Diese Vetos heben jedoch nicht die örtlichen Gesetze der Bundesländer auf, die bereits die obligatorische Verwendung einer Maske festlegen.

Am 7. Juli legte Bolsonaro sein Veto gegen Teile eines vom Senat genehmigten Gesetz ein, wonach die Regierung Trinkwasser, Hygiene- und Reinigungsmittel, Interneteinrichtungen und die Verteilung von Lebensmittelkörben, Saatgut und landwirtschaftlichen Werkzeugen an indigene Dörfer bereitstellen musste. Er legte auch ein Veto gegen Notfallfonds für die Gesundheit der indigenen Bevölkerung ein, sowie gegen den erleichterten Zugang von Ureinwohnern und Quilombolas zur Nothilfe von 600 Reais (100 Euro oder 120 Dollar) für drei Monate. Er lehnte auch die Verpflichtung der Regierung ab, indigenen und Quilombola-Völkern mehr Krankenhausbetten, Beatmungsgeräte und Sauerstoffgeräte zur Verfügung zu stellen.

Indigene und Quilombolas wurden durch die zunehmenden sozio-ökologischen Verwüstungen, insbesondere im Amazonasgebiet, dezimiert.
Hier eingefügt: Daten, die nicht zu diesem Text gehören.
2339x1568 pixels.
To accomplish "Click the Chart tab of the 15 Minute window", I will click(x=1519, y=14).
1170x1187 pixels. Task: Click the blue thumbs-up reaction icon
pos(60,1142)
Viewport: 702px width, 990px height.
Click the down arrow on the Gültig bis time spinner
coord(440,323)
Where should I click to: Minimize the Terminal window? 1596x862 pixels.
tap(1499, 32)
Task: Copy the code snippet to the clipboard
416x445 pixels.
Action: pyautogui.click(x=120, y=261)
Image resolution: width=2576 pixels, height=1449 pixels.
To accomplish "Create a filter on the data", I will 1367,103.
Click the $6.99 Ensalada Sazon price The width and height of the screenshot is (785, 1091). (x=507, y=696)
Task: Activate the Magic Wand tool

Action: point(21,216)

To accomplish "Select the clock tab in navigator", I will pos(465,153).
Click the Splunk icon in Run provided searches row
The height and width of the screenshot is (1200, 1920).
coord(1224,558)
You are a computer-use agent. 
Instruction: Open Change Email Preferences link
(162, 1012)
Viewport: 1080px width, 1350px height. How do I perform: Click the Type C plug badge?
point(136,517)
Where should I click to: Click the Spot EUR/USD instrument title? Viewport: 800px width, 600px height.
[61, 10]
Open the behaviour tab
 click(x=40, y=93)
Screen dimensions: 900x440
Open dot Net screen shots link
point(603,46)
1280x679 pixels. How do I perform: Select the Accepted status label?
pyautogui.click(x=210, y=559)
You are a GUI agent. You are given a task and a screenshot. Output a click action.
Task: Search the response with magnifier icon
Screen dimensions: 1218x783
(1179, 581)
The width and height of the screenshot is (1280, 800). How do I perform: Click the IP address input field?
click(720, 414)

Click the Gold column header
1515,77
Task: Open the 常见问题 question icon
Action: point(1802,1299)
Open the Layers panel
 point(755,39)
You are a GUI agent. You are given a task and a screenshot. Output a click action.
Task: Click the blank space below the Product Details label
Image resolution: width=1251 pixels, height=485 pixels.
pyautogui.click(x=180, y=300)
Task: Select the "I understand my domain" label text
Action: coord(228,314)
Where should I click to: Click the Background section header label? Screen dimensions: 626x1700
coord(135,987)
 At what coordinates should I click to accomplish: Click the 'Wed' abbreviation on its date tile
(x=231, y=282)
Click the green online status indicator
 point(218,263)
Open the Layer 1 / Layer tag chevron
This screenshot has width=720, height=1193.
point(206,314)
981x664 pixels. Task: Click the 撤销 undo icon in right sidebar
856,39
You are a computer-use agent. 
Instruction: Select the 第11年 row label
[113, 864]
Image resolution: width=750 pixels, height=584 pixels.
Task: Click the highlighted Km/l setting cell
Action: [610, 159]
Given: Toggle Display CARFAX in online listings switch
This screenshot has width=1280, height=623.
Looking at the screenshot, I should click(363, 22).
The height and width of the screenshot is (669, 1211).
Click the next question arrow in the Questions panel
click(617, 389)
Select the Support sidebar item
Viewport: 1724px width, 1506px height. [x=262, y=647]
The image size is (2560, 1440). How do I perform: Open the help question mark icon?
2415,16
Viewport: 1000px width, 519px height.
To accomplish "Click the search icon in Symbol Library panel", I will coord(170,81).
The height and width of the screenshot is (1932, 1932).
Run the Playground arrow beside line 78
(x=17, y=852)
Bitte verbreiten Sie dieses Verbrechen gegen die Menschlichkeit so weit wie möglich. Die Denunzierungen dessen, was in Brasilien passiert, müssen die Medien in Ihrem Land, die digitalen Netzwerke, den UN-Menschenrechtsrat in Genf und den Internationalen Gerichtshof von Den Haag, sowie die Banken und Unternehmen mit ihren von der Regierung Bolsonaro so begehrten Investoren erreichen.

Lange bevor es die Zeitung The Economist tat, nannte ich den Präsidenten in digitalen Netzwerken als BolsoNero - während Rom brennt, spielt er die Lyra und wirbt für Chloroquin, ein Medikament ohne wissenschaftliche Wirksamkeit gegen das neue Coronavirus. Die Hersteller sind jedoch politische Verbündete des Präsidenten …

Ich danke Ihnen für Ihr mitfühlendes Interesse an der Verbreitung dieses Briefes. Nur Druck aus dem Ausland kann den Völkermord stoppen, der unser geliebtes und wundervolles Brasilien plagt.

Brüderlich,
Frei Betto

Frei Betto (Brasilien) ist ein Dominikanermönch und Schriftsteller, Berater der FAO und sozialer Bewegungen.